# Trimac Male (load warning)



## TheOscarGuy (Sep 8, 2006)

Here is the second part of my Trimac pair. I did not post any pics of him earlier, as he started coloring (in throat, and a yellow body overall) only recently.

He has become quite interactive over the past couple of months - most of the time begging for food, or trying to attack me through glass.

BTW, he is called Brute 

Enjoy!


----------



## nimboman (Jan 11, 2008)

Love that greenish-yellow color.


----------



## Desi&lt;3 (Feb 13, 2008)

WOW pretty! :drooling:


----------



## convictkid (Jul 28, 2004)

So what kind of fish are compatible with these, im probably getting a 120 and I want a pair of these guys and something else, suggestions?


----------



## TheOscarGuy (Sep 8, 2006)

Thanks a lot, for the comments.

Data provided:
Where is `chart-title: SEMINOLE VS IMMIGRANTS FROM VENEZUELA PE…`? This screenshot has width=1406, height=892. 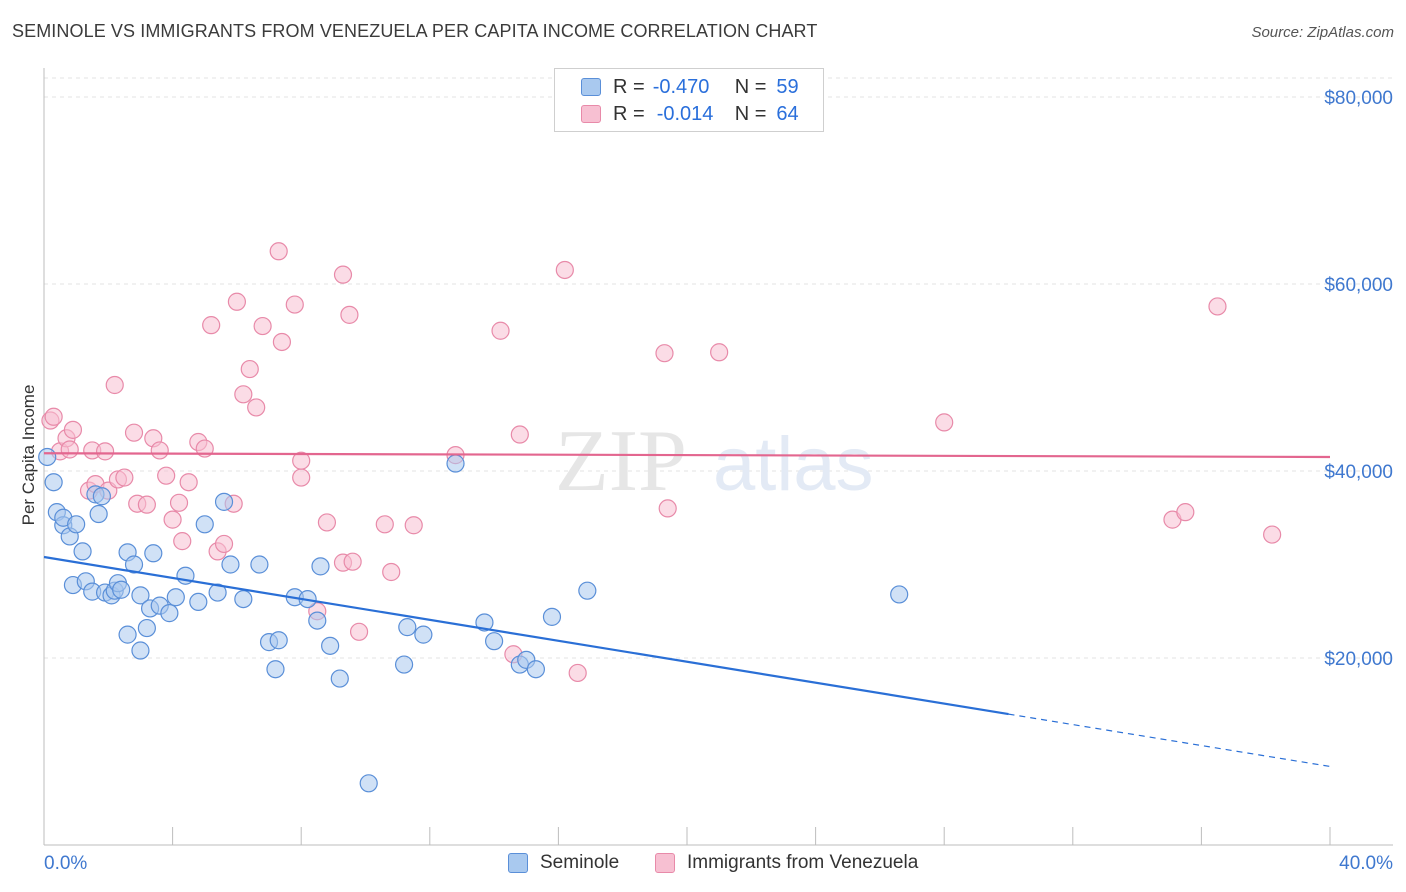 chart-title: SEMINOLE VS IMMIGRANTS FROM VENEZUELA PE… is located at coordinates (415, 31).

What this exercise asks:
#1 In the Trimac thread, what name does the owner give the male fish?
#2 Write out the passage of the Trimac thread from "He has become" to "that greenish-yellow color.".

Outputs in order:
#1 Brute

#2
He has become quite interactive over the past couple of months - most of the time begging for food, or trying to attack me through glass.

BTW, he is called Brute 

Enjoy!


----------



## nimboman (Jan 11, 2008)

Love that greenish-yellow color.